### TASK DIRECTIONS
In the comments on the family photo session, explain why the photographer in the feather duster tip used a duster with a long handle.

### SOURCE TEXT
I think your work is fabulous.
First of all there is no pleasing a kid who is teething. And the fact that the kid has never been to the playground near their house at 15 months, much less any playground, says something about the family. And the fact that it sounds like he was uncomfortable with his father says a lot as well. You said you let the family pick the location so they are the ones who picked it out.
The photos that you took look great. But there is something about the family dynamic that is off. The father is sitting behind the mom without even touching her in anyway. Plus it looks like he isn't part of the family unit. Maybe that is the problem.
I love the change you made..it took a few years off I think..
I also like the change you made, and think that the picture is really nice.
Don't give up on your dream, and try to take this as a postive learning experience.
oh i dunno man, the two you show here are pretty good. it's not your fault the kid didnt want to cooperate. such is the adventure that is child portrature ;)
free pictures! sign me up. she most not have ever paid for family shots before. you just saved her hundreds of dollars. her lost.
You made her thin and you took free photos. The complaints must go in one ear and out the other!
Did she ever respond to the changes?
Don't beat yourself up. I've had my kids to plenty of photography sessions and my motto was as long as the kid isn't screaming, it's all good. Sometimes a picture-perfect smile is just NOT going to happen. (In fact, I have had to tell people to stop trying to make the baby smile because you are just pissing him off!)
I think the photo of the 3 of them on the slide is adorable -what's not to like??
ps. wish someone would fix my droopy chin in a picture!!
When my daughter was 23 months old we had pictures done in our home and she just would not smile for the photographer. We totally understood it wasn't the photographers fault. I think most people with kids will understand that no one can predicate how they will react.
One tip - a different photographer used a feather duster to tickle my daughter's foot and that was a big hit. It was one of those long feather dusters with all the colors in it. The handle was long enough that the photographer could reach her foot and still be behind the camera to take the picture when she smiled. Also, the photographer set the camera on a stand and clicked while she kept eye contact with my daughter and made goofy faces, noises and did the peek-a-boo thing.

### DATASET CONTENT
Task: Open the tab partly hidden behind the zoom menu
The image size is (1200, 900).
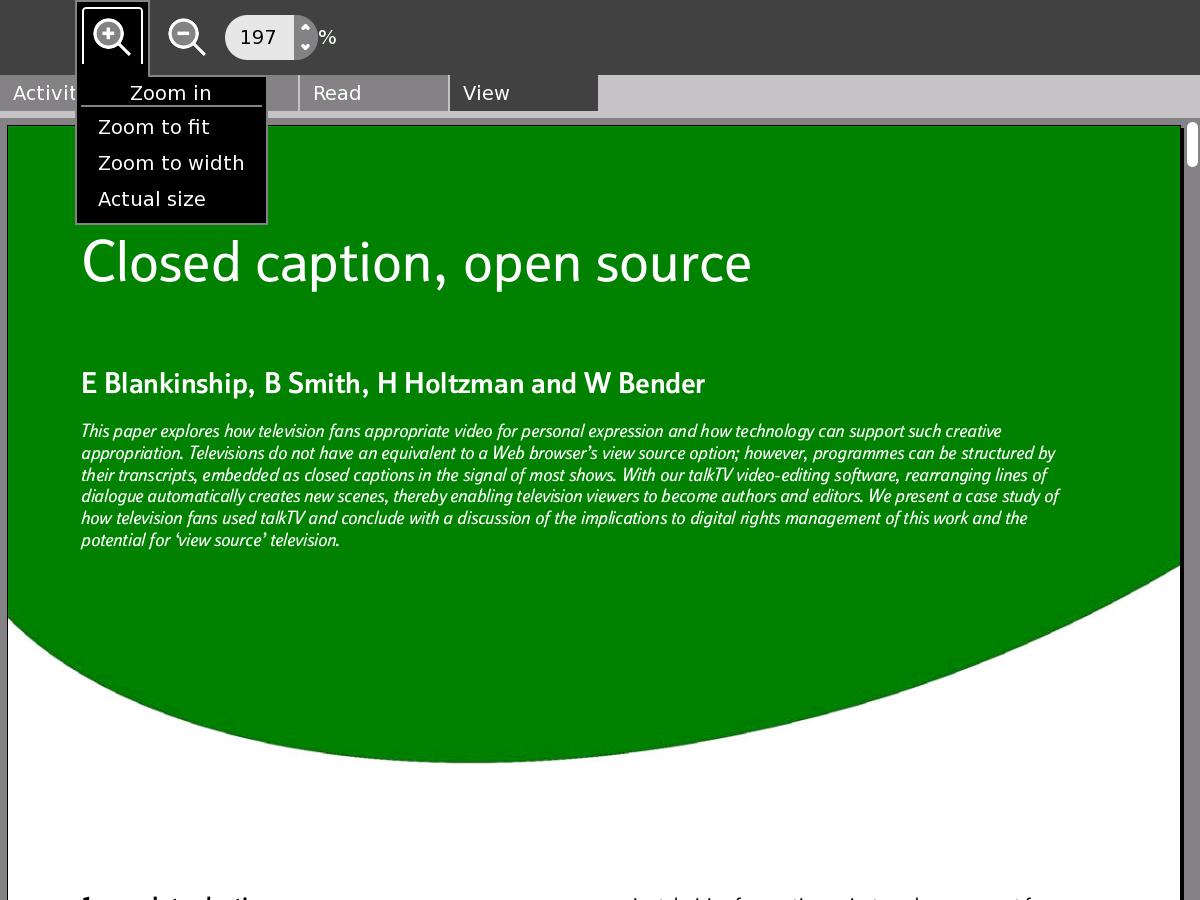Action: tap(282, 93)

---

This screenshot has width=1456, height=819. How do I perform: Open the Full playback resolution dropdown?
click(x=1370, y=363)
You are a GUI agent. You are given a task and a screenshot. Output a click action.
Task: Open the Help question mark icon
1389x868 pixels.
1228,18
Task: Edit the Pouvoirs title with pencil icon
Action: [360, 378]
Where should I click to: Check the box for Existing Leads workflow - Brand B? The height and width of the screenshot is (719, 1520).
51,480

### SOLUTION
The long handle let the photographer reach the daughter's foot and tickle it while still staying behind the camera. That way she could take the picture as soon as the girl smiled.